Security teams need to prioritize DSPM, review use cases
New research showed data resilience is a top priority for security teams, as data security posture management grows to help manage and protect data and improve GenAI.
Enterprise security teams need to focus on cyber resilience to protect against ransomware and other threats, and a significant part of cyber resilience is data resilience. Data resilience refers to the capacity of data infrastructure to anticipate, withstand and recover from disruptions, ensuring continuous data availability and integrity. If something slips through the protection and detection layers, data infrastructure needs to persevere.
CISOs and security teams can undertake a limited number of projects during a fiscal year. And with a long list of possible projects, the reality is that they can only slot in three to five projects a year due to budget and bandwidth constraints.
Recent research from TechTarget's Enterprise Strategy Group showed data resilience is a top priority for nearly nine out of 10 survey respondents and is the top priority for 36% of respondents.
Data resilience is at the intersection of data security posture management (DSPM), data security, data protection and data governance. DSPM enables organizations to locate and categorize their sensitive data stores so they can protect, secure and govern the data.

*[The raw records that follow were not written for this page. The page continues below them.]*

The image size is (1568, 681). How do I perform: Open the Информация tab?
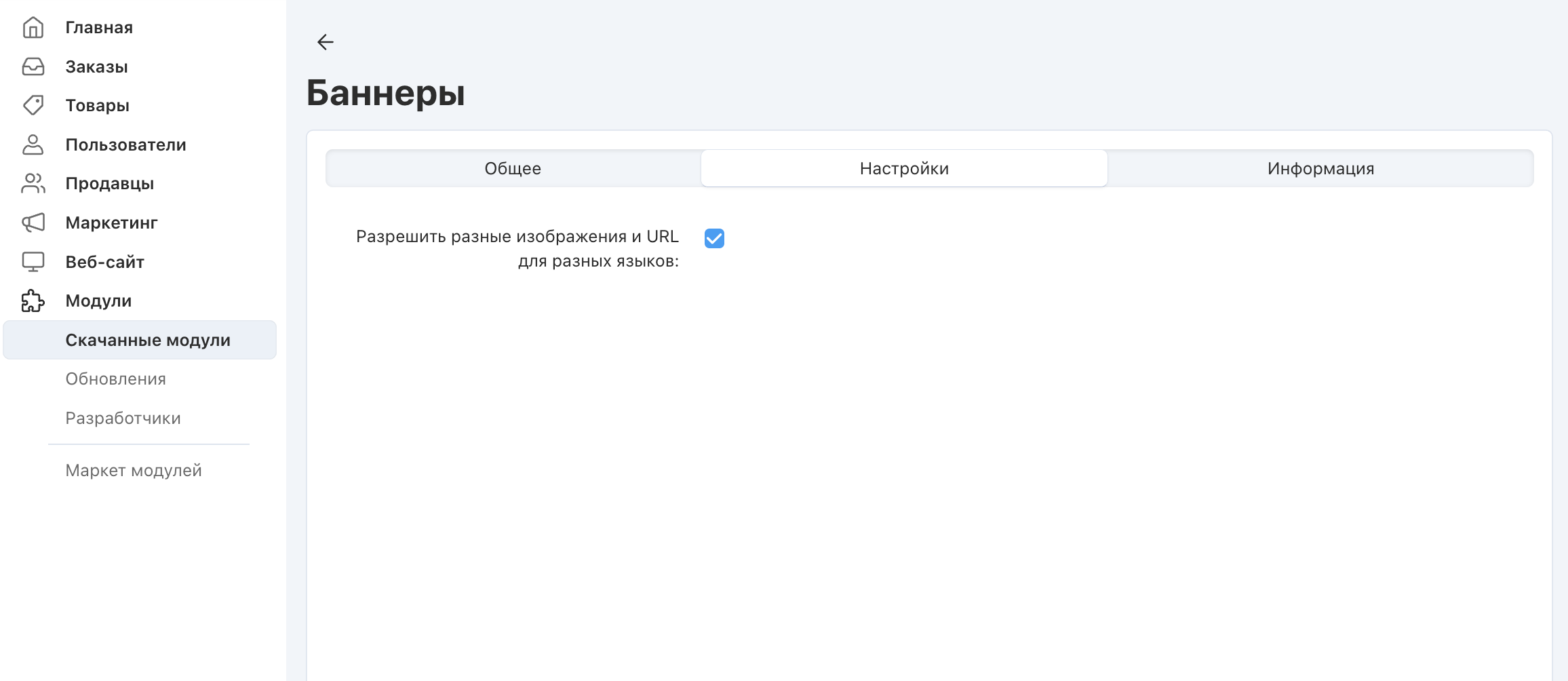point(1320,168)
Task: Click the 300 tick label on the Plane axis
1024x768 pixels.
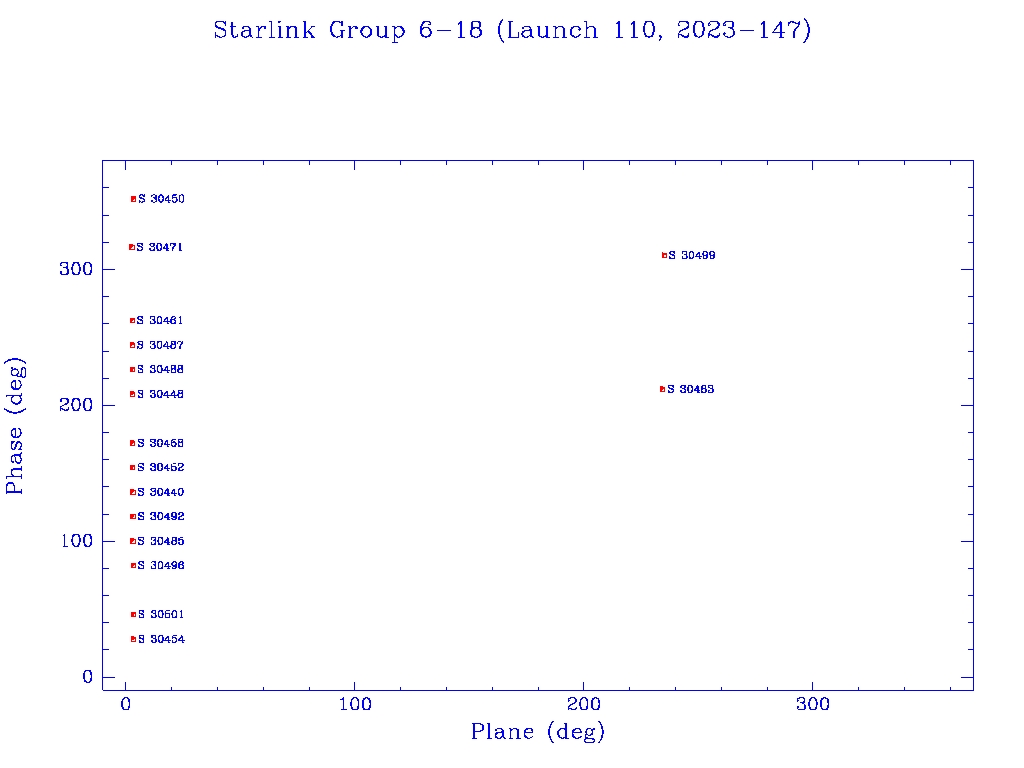Action: (x=813, y=705)
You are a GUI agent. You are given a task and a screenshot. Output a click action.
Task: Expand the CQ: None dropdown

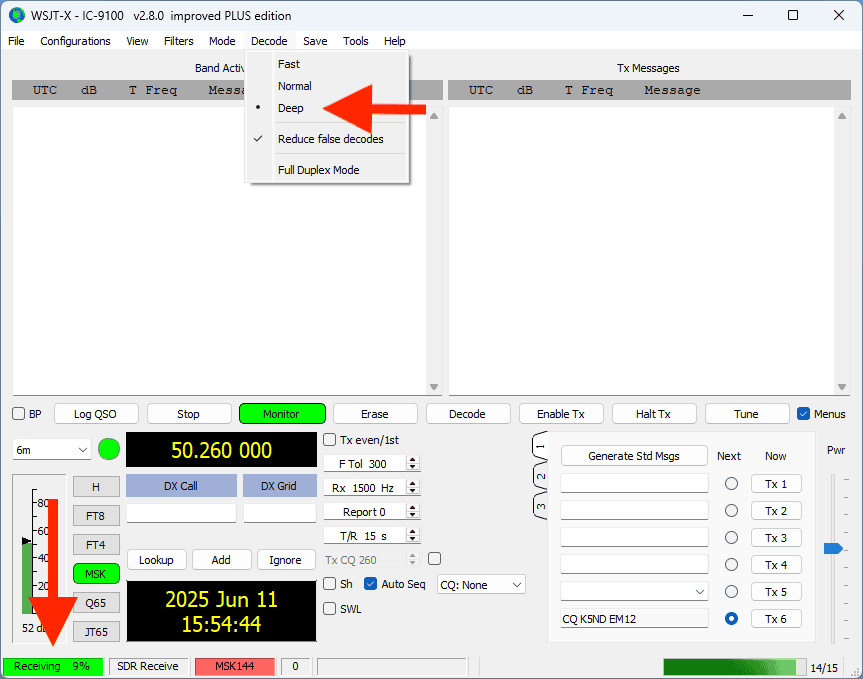[x=480, y=584]
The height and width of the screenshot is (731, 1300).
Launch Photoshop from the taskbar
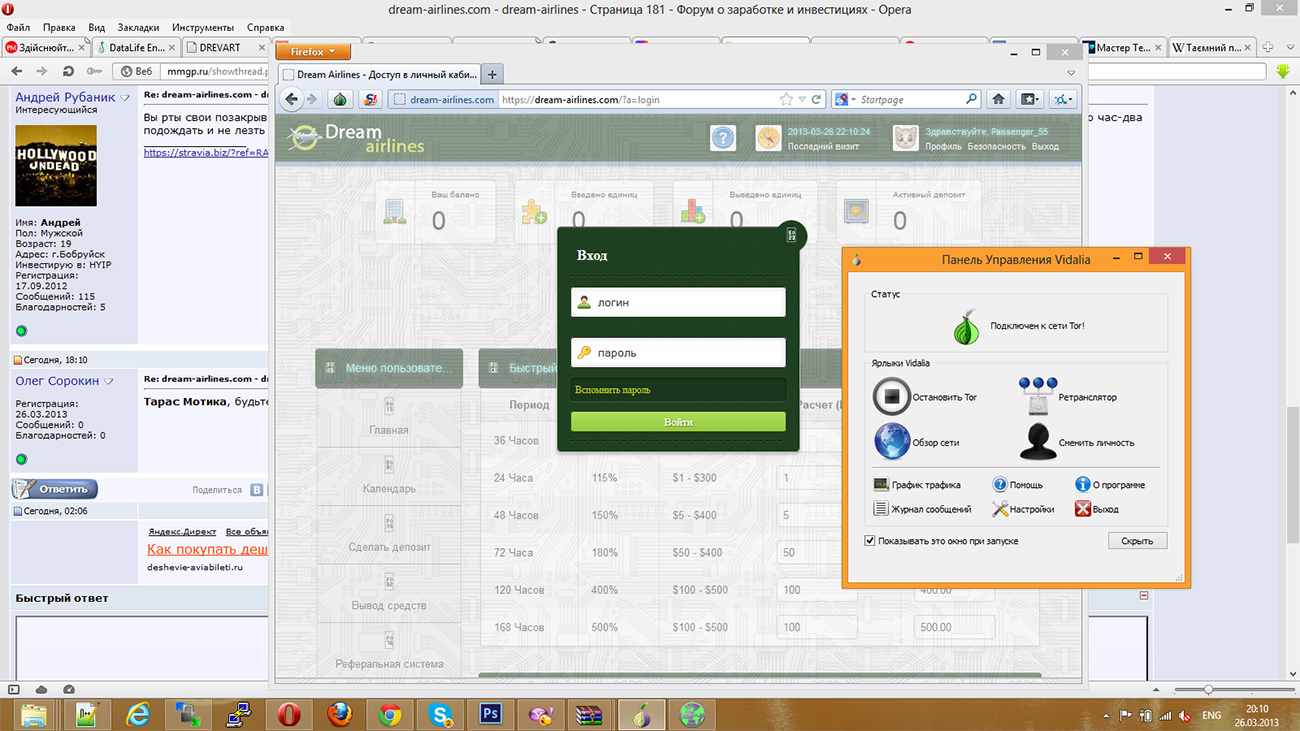click(490, 715)
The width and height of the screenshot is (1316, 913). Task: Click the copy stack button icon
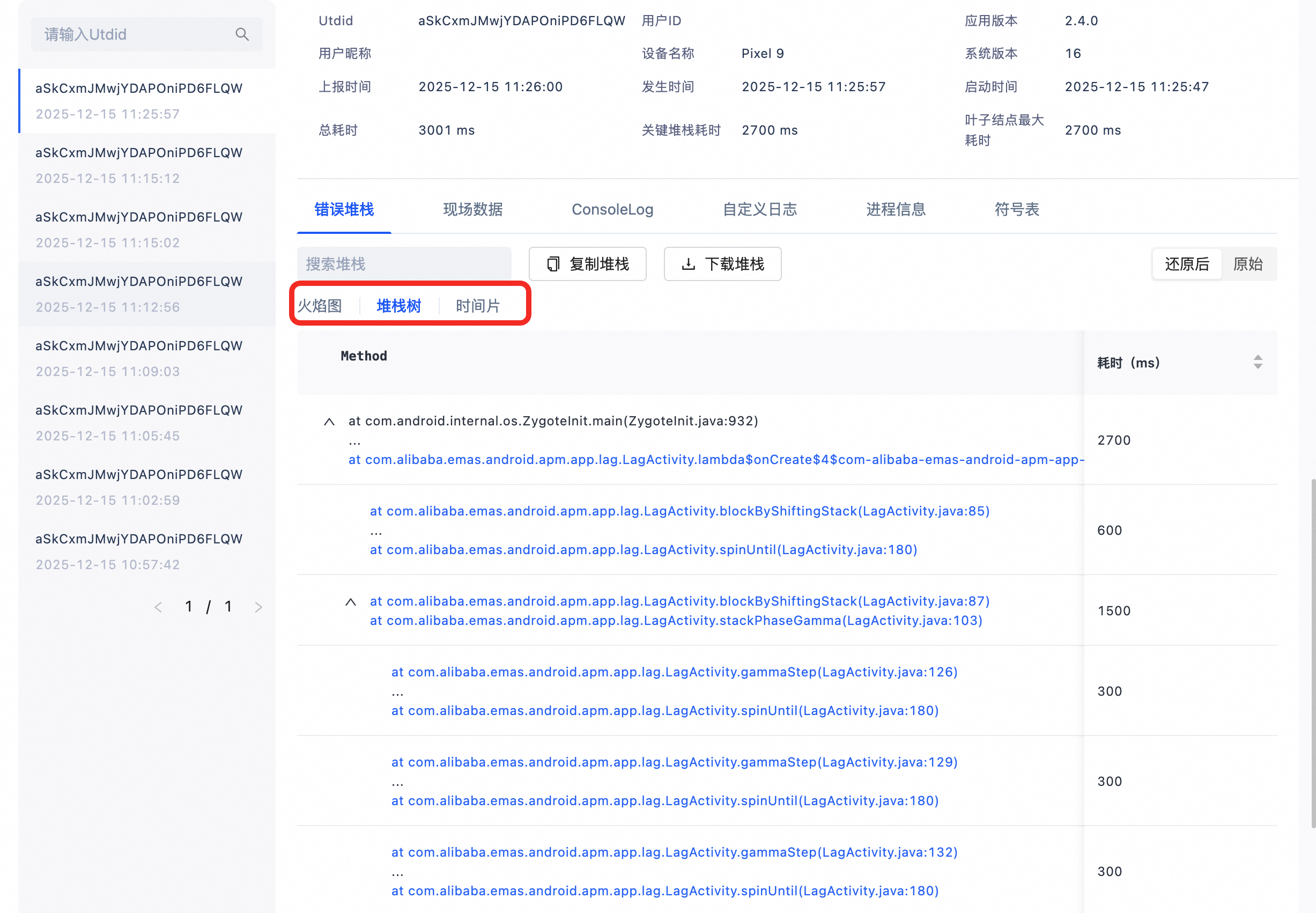pos(553,264)
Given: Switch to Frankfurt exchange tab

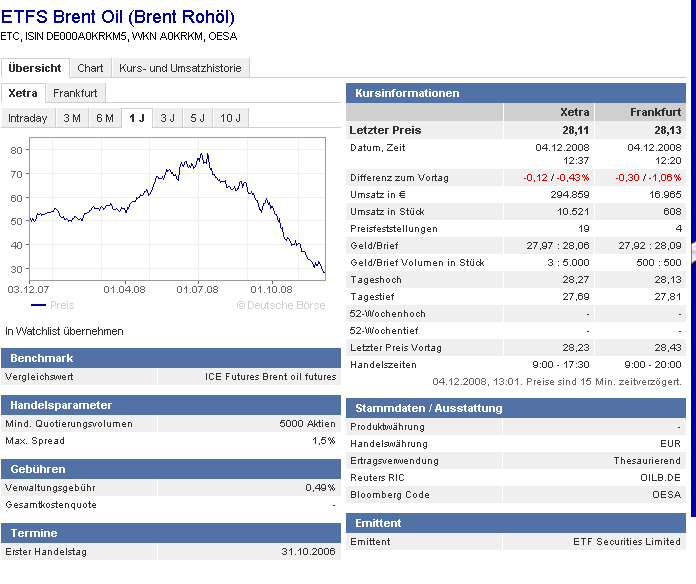Looking at the screenshot, I should point(75,93).
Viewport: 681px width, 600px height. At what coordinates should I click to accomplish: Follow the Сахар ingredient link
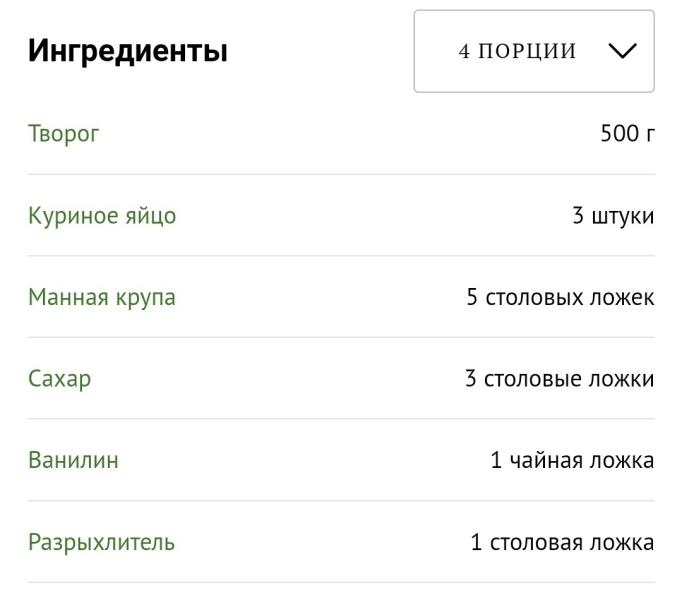(60, 379)
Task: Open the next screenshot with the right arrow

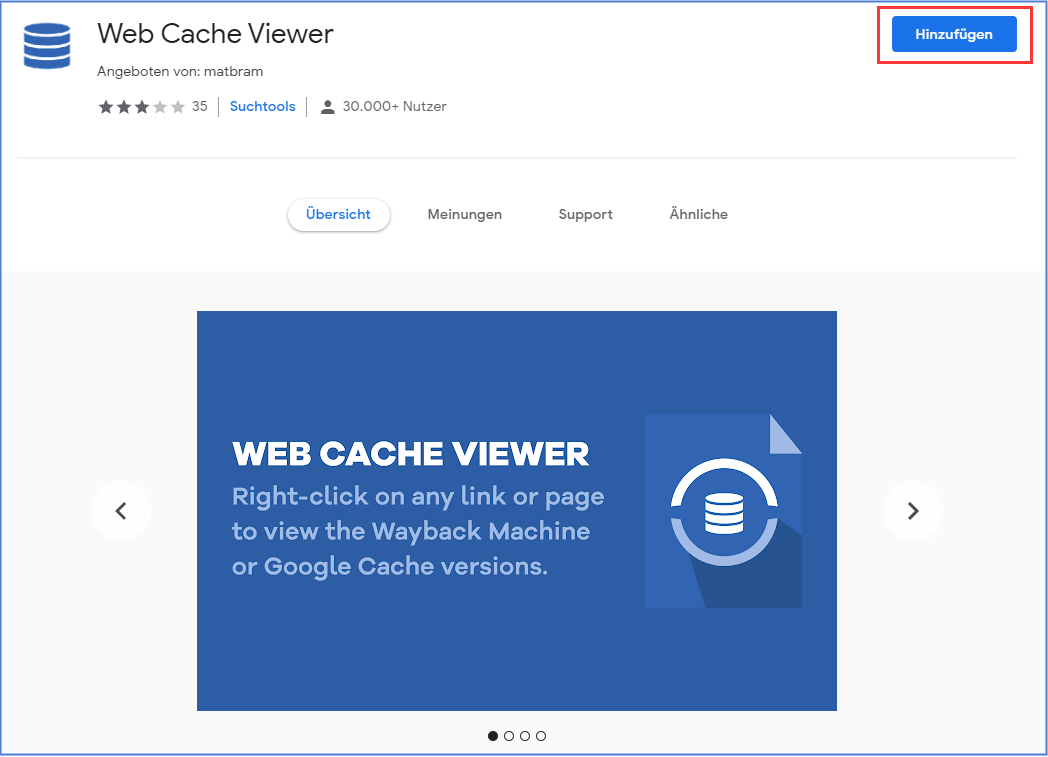Action: [912, 510]
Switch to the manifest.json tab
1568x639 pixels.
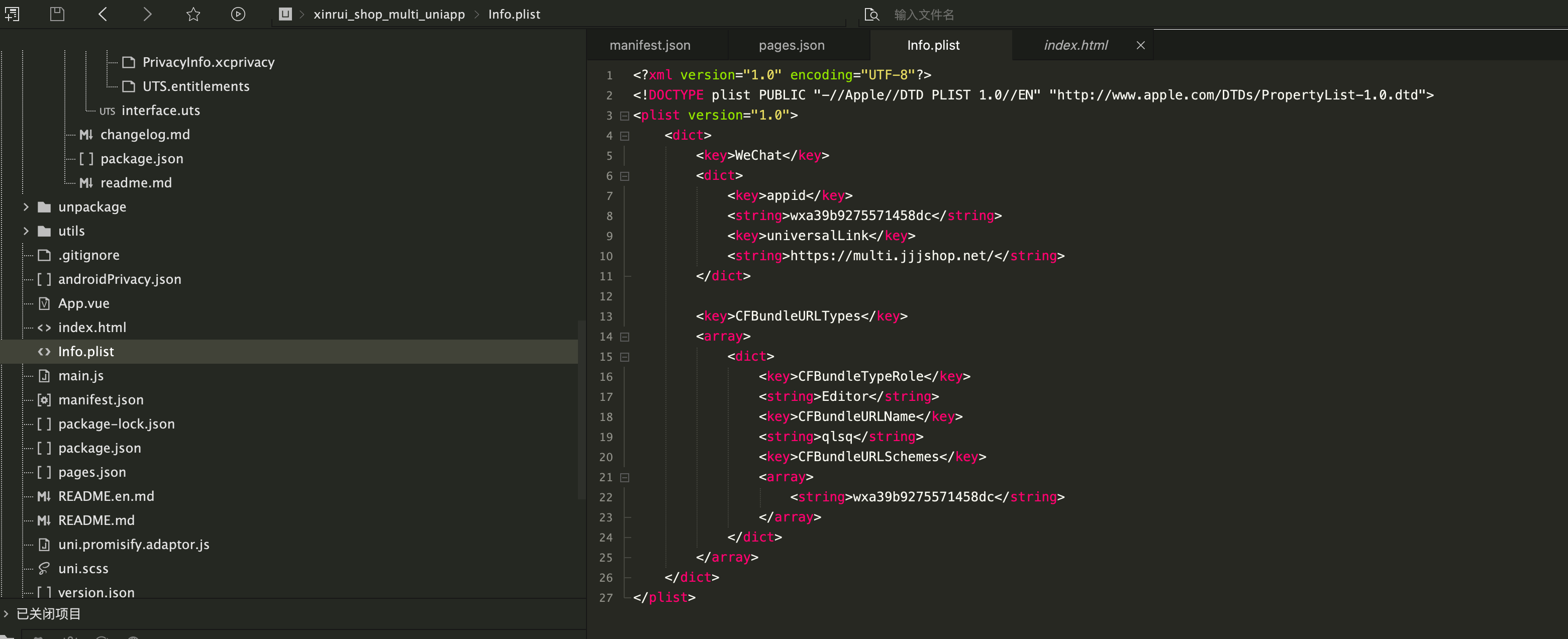pyautogui.click(x=649, y=46)
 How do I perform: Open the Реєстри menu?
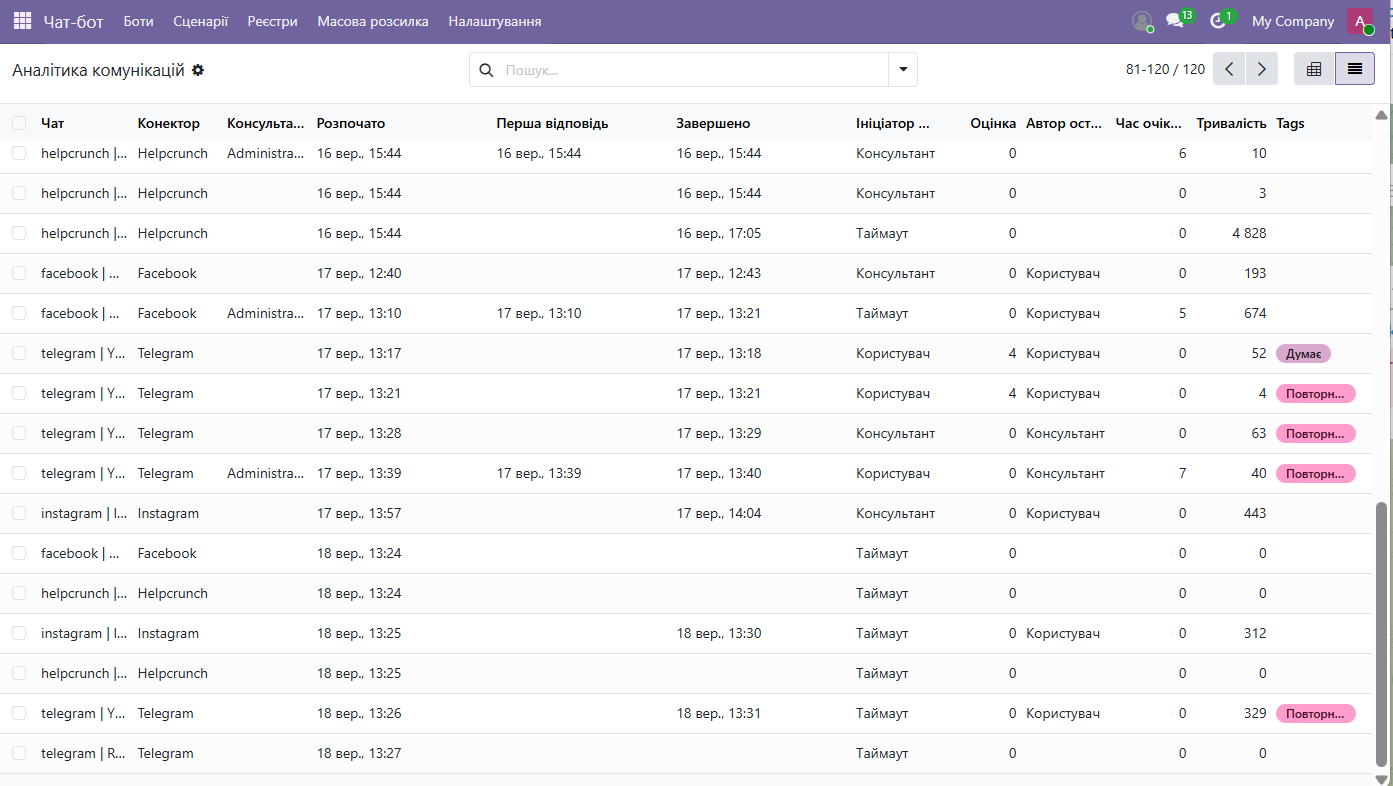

Let's discuss why organizations need to prioritize DSPM to make a measurable impact on their security programs. I'll also describe where to start and the top use cases that can help drive success.
The need for DSPM
With ransomware incidents making headlines and operations at affected businesses grinding to a halt, security leaders recognize that while protection and detection are essential, threats can slip through. The ability for data infrastructure to withstand and recover -- also known as data resilience -- is essential, and they are prioritizing those projects.
A key element of data resilience is understanding where sensitive data stores are located and what is inside them. You can't secure something you don't know about, and DSPM helps identify and categorize data stores. It comprises technology and processes that continuously monitor and assess an organization's data security controls across all environments. DSPM discovers and categorizes data stores to identify weaknesses, prioritize risks and ensure data remains protected from evolving threats.
Two DSPM use cases
Data discovery is a means to an end. Organizations want to achieve something that discovering their sensitive data enables, which means they have a DSPM use case.
While there are six major DSPM use cases, two bubbled to the top when we asked enterprises what they wanted to achieve with DSPM:
- Data breach prevention. Data breach prevention is the most prevalent use case. Security teams need to know where their sensitive data is located, what is inside and the posture of that data so they can proactively avoid a potential breach. Actions can run the gamut from hardening data stores through encryption and masking to removing stale access to the data store.
- Facilitating generative AI technology deployment. Generative AI (GenAI) depends on data to inform the model, but organizations need to categorize the data to minimize the chance of data leakage. GenAI projects require locating and categorizing data so the model is properly informed and sensitive data doesn't inadvertently and inappropriately leak in response to an unprivileged worker's large language model prompt.
Figuring out what your organization wants to achieve -- use cases -- and how to improve your tooling and internal processes provide a path to tangible success. The DSPM market continues to grow with innovative startups, such as Bedrock Security, Concentric AI, Cyera, Normalyze and Sentra; ongoing acquisition activity, including Rubrik buying Laminar, CrowdStrike buying Flow Security, IBM buying Polar, and Tenable buying Eureka Security, to name a few; and organic expansion, such as Forcepoint, Varonis and Zscaler.
DSPM can solve a number of problems. Understanding where your organization wants to start is the first step down a path to success.
Todd Thiemann is a senior analyst covering identity access management and data security for TechTarget's Enterprise Strategy Group. He has more than 20 years of experience in cybersecurity marketing and strategy.
Enterprise Strategy Group is a division of TechTarget. Its analysts have business relationships with technology vendors.